### Directions
Where does the word "Switch" occur in the entries below? Copy every line that has it.

### Records for processing
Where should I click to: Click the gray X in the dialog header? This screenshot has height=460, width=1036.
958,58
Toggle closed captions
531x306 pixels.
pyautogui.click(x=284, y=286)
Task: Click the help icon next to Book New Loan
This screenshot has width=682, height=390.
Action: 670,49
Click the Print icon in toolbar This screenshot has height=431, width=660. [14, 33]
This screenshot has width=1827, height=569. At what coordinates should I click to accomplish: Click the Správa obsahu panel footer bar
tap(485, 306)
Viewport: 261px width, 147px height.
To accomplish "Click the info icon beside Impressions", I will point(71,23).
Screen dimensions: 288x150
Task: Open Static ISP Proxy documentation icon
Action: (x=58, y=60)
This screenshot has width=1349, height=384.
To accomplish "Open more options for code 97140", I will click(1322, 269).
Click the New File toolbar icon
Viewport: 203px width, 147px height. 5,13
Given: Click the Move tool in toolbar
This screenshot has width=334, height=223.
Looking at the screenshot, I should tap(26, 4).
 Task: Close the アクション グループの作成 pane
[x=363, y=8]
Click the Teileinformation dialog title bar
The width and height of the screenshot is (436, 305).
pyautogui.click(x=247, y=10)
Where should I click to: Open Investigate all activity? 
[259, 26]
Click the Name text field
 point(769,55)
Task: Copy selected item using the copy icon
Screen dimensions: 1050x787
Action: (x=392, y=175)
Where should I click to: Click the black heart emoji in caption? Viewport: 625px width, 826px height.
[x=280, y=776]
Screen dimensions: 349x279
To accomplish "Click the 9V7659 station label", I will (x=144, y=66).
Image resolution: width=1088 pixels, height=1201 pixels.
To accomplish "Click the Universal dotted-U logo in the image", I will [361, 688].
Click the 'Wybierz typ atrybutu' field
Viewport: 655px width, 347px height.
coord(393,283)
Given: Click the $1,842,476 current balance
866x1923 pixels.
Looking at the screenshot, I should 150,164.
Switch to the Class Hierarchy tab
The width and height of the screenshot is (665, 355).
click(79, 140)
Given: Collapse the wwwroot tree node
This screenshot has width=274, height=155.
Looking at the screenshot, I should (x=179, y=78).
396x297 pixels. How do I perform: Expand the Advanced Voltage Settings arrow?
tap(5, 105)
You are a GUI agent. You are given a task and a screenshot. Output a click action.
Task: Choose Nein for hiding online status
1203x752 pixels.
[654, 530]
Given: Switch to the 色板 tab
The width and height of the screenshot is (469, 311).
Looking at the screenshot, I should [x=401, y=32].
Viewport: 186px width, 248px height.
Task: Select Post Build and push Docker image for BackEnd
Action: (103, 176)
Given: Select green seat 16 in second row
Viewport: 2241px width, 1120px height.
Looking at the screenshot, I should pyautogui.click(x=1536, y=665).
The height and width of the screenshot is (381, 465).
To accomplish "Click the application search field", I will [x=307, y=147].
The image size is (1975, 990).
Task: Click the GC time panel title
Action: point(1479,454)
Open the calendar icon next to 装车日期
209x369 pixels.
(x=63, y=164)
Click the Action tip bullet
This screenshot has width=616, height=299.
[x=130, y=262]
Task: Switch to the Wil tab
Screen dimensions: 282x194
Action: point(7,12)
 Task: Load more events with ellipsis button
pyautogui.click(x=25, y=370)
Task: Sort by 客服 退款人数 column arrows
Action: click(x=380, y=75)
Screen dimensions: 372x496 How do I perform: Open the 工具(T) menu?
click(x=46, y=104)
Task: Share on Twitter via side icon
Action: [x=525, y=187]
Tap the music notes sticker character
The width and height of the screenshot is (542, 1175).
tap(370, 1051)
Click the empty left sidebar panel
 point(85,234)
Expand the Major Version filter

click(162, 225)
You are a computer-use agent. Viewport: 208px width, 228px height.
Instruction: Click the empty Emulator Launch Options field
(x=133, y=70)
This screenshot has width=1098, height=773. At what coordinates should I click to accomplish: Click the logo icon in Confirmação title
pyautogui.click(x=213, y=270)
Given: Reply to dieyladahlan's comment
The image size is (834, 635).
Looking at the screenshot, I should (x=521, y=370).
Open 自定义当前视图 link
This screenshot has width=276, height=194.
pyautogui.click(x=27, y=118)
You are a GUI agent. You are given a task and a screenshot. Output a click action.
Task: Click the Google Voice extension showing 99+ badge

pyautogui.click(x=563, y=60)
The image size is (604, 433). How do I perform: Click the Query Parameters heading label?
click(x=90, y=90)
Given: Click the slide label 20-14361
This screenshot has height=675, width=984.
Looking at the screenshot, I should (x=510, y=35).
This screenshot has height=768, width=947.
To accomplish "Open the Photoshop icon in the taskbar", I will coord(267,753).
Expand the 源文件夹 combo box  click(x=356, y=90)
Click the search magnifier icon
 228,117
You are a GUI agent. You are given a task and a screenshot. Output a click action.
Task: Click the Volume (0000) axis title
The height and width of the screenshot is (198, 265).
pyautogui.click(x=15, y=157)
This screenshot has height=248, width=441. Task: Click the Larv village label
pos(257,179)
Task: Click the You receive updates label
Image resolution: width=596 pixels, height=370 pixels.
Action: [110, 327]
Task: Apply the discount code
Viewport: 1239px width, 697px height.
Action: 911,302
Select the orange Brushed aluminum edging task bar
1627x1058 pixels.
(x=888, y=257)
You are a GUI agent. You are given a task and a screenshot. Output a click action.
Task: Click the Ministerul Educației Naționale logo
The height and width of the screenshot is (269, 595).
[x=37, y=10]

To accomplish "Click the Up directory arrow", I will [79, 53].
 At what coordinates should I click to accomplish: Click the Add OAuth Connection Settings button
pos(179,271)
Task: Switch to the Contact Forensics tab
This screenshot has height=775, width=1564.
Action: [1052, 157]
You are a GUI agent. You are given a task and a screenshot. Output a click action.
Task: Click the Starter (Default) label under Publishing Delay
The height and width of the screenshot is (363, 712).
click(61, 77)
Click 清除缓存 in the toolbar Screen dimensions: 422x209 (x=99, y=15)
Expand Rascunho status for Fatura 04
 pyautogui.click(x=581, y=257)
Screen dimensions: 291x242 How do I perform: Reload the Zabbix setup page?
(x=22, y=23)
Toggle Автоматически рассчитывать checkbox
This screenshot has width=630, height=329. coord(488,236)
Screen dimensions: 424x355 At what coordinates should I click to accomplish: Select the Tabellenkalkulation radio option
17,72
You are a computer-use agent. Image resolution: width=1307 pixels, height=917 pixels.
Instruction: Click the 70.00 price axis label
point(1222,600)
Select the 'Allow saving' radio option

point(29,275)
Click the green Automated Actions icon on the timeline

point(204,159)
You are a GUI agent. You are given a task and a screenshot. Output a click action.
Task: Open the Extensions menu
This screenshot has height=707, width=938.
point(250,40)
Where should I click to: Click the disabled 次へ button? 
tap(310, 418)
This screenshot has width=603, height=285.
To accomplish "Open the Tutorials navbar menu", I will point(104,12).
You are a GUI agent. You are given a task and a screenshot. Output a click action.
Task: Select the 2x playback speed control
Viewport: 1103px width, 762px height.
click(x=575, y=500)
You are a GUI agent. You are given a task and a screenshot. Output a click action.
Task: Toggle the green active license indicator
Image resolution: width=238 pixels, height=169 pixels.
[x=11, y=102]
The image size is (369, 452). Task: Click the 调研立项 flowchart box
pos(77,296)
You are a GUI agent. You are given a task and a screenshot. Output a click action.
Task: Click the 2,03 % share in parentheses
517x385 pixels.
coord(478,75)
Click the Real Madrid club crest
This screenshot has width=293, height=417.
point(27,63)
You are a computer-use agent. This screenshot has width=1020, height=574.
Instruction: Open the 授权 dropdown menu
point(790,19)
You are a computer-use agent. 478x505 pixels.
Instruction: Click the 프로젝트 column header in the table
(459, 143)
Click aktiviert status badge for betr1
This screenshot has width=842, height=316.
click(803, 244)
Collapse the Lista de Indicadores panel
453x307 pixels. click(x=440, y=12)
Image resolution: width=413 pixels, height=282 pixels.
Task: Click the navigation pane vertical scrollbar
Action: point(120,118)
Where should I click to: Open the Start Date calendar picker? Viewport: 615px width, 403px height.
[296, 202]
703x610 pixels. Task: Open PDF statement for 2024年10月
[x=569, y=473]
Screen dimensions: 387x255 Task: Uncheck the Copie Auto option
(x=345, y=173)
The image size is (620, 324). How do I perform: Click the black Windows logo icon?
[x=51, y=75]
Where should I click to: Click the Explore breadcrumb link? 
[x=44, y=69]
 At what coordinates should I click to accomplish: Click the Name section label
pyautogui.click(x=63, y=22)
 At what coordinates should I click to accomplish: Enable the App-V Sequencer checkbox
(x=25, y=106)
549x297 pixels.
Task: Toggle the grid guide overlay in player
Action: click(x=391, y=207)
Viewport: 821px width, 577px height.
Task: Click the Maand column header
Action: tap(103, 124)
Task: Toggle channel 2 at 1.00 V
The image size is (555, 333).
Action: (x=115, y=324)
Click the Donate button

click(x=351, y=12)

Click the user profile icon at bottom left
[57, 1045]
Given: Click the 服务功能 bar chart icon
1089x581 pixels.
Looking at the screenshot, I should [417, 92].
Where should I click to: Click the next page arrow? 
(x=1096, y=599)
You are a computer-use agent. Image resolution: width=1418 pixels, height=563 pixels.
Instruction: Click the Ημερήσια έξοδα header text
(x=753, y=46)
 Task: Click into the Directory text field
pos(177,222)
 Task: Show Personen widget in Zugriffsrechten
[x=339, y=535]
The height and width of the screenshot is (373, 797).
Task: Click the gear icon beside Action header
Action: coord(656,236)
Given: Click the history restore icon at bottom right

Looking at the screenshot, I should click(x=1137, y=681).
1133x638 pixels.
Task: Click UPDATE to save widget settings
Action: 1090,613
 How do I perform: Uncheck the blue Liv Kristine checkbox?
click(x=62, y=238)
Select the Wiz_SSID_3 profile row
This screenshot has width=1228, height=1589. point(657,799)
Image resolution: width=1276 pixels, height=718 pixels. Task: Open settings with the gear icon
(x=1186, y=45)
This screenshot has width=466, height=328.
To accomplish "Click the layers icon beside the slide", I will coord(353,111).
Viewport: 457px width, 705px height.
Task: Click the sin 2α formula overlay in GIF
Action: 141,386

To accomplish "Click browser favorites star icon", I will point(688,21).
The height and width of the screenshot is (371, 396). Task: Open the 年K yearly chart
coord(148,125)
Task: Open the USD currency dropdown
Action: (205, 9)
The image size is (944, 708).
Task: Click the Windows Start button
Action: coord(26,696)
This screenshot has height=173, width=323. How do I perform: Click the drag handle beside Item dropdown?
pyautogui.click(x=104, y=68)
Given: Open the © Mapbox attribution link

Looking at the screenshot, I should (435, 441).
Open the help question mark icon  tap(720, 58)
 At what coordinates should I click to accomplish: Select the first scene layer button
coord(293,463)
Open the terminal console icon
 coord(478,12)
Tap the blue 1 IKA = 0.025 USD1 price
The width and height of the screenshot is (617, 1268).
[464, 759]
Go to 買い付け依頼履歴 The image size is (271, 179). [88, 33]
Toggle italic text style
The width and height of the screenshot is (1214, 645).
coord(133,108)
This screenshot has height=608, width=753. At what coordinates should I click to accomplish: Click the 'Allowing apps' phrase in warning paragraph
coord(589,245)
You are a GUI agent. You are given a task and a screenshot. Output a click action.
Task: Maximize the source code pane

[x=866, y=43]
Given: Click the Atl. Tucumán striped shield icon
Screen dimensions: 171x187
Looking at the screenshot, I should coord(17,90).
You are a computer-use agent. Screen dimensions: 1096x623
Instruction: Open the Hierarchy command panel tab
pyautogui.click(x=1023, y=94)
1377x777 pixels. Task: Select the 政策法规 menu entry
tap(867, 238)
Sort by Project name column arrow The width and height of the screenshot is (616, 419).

### Solution
Switch to the Class Hierarchy tab
Given: Switch to the 色板 tab
Task: Switch to the Wil tab
Task: Switch to the Contact Forensics tab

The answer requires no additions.